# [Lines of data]
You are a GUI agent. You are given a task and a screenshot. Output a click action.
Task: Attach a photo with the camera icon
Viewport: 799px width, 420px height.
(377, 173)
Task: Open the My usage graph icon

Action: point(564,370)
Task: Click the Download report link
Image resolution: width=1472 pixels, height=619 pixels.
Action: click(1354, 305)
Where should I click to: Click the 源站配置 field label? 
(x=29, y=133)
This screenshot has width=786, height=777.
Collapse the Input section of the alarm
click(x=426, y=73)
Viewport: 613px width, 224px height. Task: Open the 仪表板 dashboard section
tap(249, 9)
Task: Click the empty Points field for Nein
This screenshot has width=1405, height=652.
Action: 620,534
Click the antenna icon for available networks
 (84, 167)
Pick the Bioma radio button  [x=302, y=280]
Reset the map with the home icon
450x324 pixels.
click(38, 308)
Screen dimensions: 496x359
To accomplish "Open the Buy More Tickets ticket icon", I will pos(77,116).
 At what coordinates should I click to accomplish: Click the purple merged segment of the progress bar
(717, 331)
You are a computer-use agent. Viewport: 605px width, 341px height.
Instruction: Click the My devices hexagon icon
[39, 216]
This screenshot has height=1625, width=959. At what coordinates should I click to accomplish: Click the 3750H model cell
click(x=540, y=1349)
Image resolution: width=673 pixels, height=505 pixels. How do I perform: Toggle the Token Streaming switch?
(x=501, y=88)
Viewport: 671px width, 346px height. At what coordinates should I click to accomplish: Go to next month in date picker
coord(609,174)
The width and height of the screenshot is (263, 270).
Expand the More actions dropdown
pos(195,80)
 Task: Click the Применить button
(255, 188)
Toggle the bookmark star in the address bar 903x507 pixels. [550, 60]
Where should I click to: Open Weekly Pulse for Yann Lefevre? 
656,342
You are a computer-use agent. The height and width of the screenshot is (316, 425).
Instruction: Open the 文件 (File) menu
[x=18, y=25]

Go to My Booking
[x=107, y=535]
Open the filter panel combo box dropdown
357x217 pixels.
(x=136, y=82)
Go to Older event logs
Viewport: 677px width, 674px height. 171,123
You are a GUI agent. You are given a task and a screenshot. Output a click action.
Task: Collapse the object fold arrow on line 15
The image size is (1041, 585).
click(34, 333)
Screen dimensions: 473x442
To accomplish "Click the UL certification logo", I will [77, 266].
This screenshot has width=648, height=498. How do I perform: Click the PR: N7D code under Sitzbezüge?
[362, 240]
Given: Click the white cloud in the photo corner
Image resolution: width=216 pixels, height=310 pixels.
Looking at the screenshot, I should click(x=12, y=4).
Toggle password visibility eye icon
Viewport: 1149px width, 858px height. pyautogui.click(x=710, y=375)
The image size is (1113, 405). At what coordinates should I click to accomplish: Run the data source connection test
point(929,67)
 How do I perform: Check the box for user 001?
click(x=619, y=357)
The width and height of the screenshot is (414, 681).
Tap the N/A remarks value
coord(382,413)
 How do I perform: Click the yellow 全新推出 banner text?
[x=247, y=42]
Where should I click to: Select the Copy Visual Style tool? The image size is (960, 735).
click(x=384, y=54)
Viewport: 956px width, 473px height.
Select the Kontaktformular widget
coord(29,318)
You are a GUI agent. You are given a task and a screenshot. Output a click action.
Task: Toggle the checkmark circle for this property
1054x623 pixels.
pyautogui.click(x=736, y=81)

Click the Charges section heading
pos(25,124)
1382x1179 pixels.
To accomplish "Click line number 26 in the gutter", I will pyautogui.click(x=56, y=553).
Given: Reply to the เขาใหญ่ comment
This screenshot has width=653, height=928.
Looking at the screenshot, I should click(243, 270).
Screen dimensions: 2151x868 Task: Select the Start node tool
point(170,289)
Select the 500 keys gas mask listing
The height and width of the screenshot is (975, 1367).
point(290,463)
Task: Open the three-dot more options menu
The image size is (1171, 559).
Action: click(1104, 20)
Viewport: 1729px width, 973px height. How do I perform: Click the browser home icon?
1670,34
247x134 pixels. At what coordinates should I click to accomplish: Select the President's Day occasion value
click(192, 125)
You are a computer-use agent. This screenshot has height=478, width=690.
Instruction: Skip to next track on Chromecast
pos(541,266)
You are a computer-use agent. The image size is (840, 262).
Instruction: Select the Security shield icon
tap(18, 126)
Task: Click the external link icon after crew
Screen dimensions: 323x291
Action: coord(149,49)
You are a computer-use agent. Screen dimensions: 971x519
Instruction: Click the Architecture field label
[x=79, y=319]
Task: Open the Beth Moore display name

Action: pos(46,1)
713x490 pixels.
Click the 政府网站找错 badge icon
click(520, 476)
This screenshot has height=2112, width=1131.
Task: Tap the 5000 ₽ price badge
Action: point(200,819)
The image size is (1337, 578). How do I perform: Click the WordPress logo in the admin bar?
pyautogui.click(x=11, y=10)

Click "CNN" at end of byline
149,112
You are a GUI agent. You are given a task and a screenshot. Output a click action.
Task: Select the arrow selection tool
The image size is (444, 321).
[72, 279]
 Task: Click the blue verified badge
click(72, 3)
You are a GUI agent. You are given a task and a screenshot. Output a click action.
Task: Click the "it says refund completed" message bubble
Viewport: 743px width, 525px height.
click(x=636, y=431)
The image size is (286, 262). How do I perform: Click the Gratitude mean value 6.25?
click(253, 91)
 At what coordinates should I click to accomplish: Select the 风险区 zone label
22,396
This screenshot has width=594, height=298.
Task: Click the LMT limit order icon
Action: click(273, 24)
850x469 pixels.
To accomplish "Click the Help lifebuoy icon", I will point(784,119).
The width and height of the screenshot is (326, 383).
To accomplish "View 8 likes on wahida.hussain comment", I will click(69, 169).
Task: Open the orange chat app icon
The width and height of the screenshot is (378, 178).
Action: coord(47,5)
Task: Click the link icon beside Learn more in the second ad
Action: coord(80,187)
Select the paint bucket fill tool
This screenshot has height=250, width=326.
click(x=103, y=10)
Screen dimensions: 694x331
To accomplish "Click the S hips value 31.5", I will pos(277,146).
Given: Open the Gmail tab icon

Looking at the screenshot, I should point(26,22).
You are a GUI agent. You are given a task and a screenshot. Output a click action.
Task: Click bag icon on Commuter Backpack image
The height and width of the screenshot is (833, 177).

# [Short task]
Identify every line of the items above that contains the string "field", with case counting, and copy each one.

# [Result]
Where should I click to: Click the 源站配置 field label? 
Task: Click the empty Points field for Nein
Instruction: Click the Architecture field label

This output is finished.